Factors associated with the failure to transfer patients to trauma centers (undertriage) include those related to the patient (eg, age, preferences), hospital (eg, availability of resources), and region (eg, distribution of aeromedical transport services).9,10,12,13 The contribution of practitioners in the emergency department (ED) of nontrauma centers to undertriage is, to our knowledge, an unexplored area that could inform quality improvement efforts. The present study used patient-level claims data from the US Medicare program to quantify variation in interfacility triage associated with practitioners and to examine the association between practitioner triage practice patterns and patient outcomes.
Study Design, Data, and Patients
We performed a retrospective cohort study of patients with severe traumatic injuries and the practitioners who treated them in EDs using January 1, 2010, to October 15, 2015, claims data from the Centers for Medicare & Medicaid Services (CMS). Medicare claims serve as a useful source of information for 2 reasons. First, elderly people experience high rates of undertriage and case fatality after injury, allowing analysis of the consequences of variation in care.4,12,14 Second, Medicare claims allow the longitudinal tracking of patients and the identification of practitioners providing care. The University of Pittsburgh Institutional Review Board approved the study protocol and granted a waiver of informed consent. Data were not deidentified.

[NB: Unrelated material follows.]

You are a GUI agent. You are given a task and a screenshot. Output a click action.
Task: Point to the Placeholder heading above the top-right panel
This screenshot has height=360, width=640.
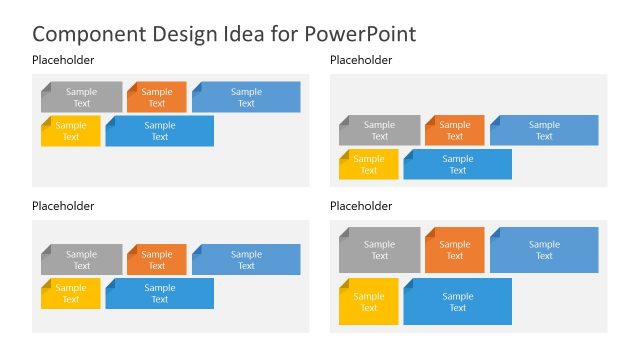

We obtained patient-level data from the 2010-2015 Medicare Beneficiary Summary Files, Inpatient and Outpatient Standard Analytic Files, and Carrier Files. These files contain the demographic characteristics and administrative health records for all fee-for-service Medicare beneficiaries and the National Provider Identification (NPI) number of the billing practitioner. We selected claims that involved a moderate to severe traumatic injury (defined as an abbreviated injury score [AIS] ≥3) using validated International Classification of Diseases, Ninth Revision, Clinical Modification (ICD-9-CM) diagnostic codes.15,16 Practitioner-level data came from the CMS National Plan and Provider Enumeration System, hospital-level data from the American Hospital Association Annual Survey, and the trauma center designation of hospitals from the Trauma Information Exchange Program.
Constructing Episodes of Care
We used the Inpatient and Outpatient Standard Analytic files to identify visits to acute care, nonfederal hospitals for the treatment of severe injuries by translating AISs to Injury Severity Scores (ISSs) and selected patients with an ISS greater than 15 (Figure). We constructed episodes of care by ordering claims by day and combined visits that occurred within 1 day of each other into a single episode. Episodes began when the beneficiary presented initially and ended (1) after 24 hours or more at an acute care hospital, (2) with discharge from the ED (assuming the beneficiary did not present to another hospital within 24 hours), or (3) with death in the ED. For episodes with multiple claims from the same day, we ordered them under the assumption that patients would only move from nontrauma centers to trauma centers or from low-volume hospitals to high-volume hospitals (eAppendix in the Supplement).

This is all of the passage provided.